▸ **Text passage**:
+ + + + + + +

Monday, June 27, 2011

I love you more than...

The child is a little troubled these days by various things, tiddly pom... not least of which is that, following some renewed reading of Winnie the Pooh he is having nightmares about bees and wasps.  He's also having nightmares about daleks, 'the wrong car' and other great evil beings who lurk in his bedroom, interspersed with good dreams about eating sushi in Victoria train station.

This of course means we spend our nights like the Sorcerors Apprentice racing back and forth from our room to his, carrying buckets of whatever it is that parents use to scare monsters until, inevitably, he ends up in our bed, hogging the blankets.

As he drops gently off into nightmare alley, he tells us how much he loves us which is of course the sort of thing that gets one's Motherly Love brain fluffing up its feathers and cackling inanely, so of course I have been encouraging this; however I believe it may have Gone Too Far.

It started very sweetly:  'I love you all day Mummy'; 'I'll love you always, Charlie'; 'I love you all day and all week and all year;' 'I love you more than that, sweetie'; 'I love you more than that, Mummy!' and so on... Here are a few recent examples, however:

"I love you more than toys"
"I love you more than tigers"
"I love you more than the pavement"
"I love you more than our car"

 Last night it was "I love you more than alligators!"

I feel he is stretching, at this point, to grasp the entire concept. 

Sigh.

Tuesday, June 14, 2011

tick tock tick tock

The child is in bed; clutching a warm pillow to its tum... With the impending onset of school we are having some, presumably subconcious, regressing of various bits and pieces; which in the case of our son means his relationship to his innards, to which it appears he feels wholely prisoner.

Our boy will do anything to try to trap the renegade product of his own body so it can never force him to sit for those few calamatous moments when something gets away from him.  Perhaps it's a control issue - he says over and over again that he just 'can't keep it in'.  No matter how many times I tell him he shouldn't try, that he should let it out, he just won't agree.  He would rather strut around all day with an uncomfortable and possibly slightly sticky undercarriage than lose his grip on his own body for the smallest moment.

+ + + + + + +

▸ **Supplied data**:
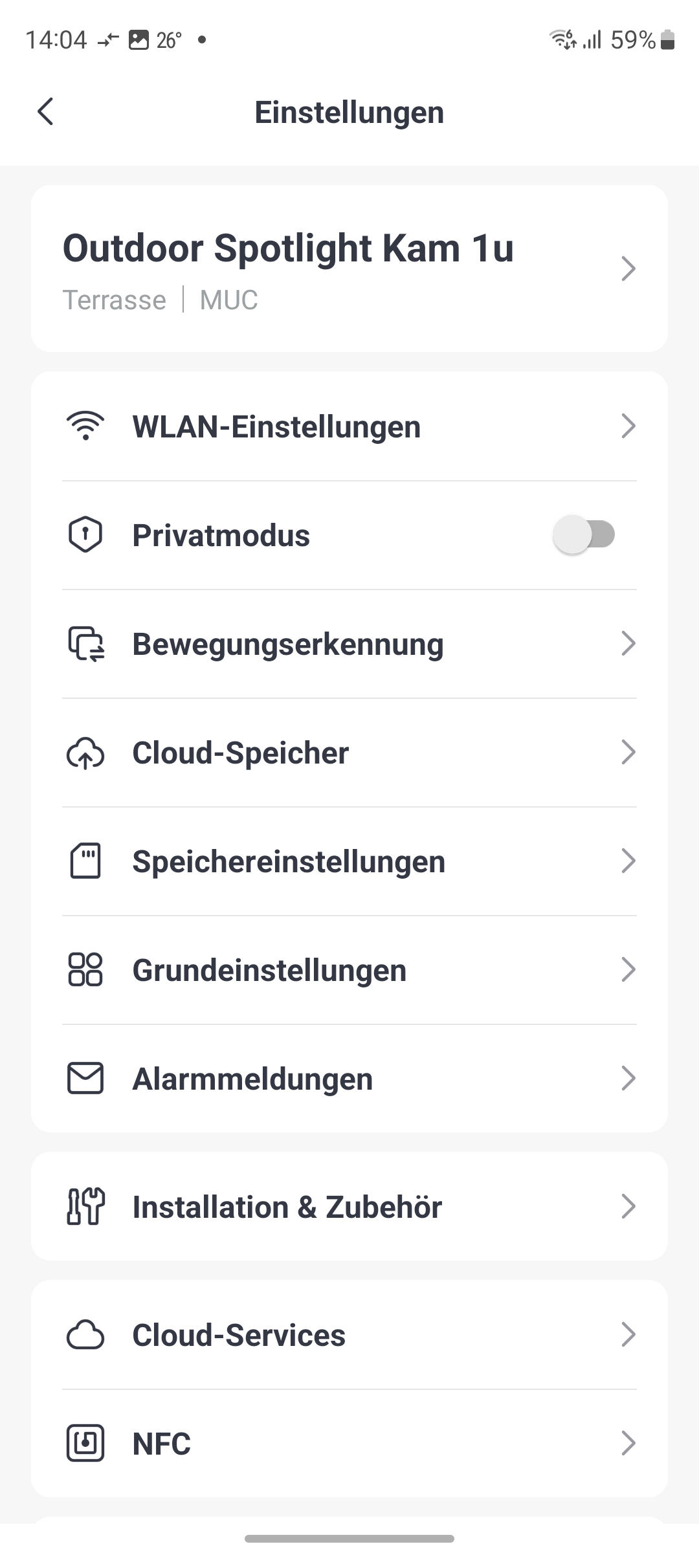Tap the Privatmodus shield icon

+ + + + + + +

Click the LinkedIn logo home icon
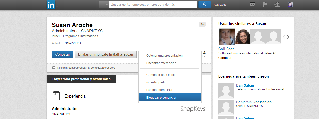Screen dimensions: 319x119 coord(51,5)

+ + + + + + +

▸ **Short task**: Translate this sentence from the parenting blog text above into Spanish: "I feel he is stretching, at this point, to grasp the entire concept."

▸ **Answer to this exercise**: Siento que, a estas alturas, se está esforzando por abarcar el concepto en su totalidad.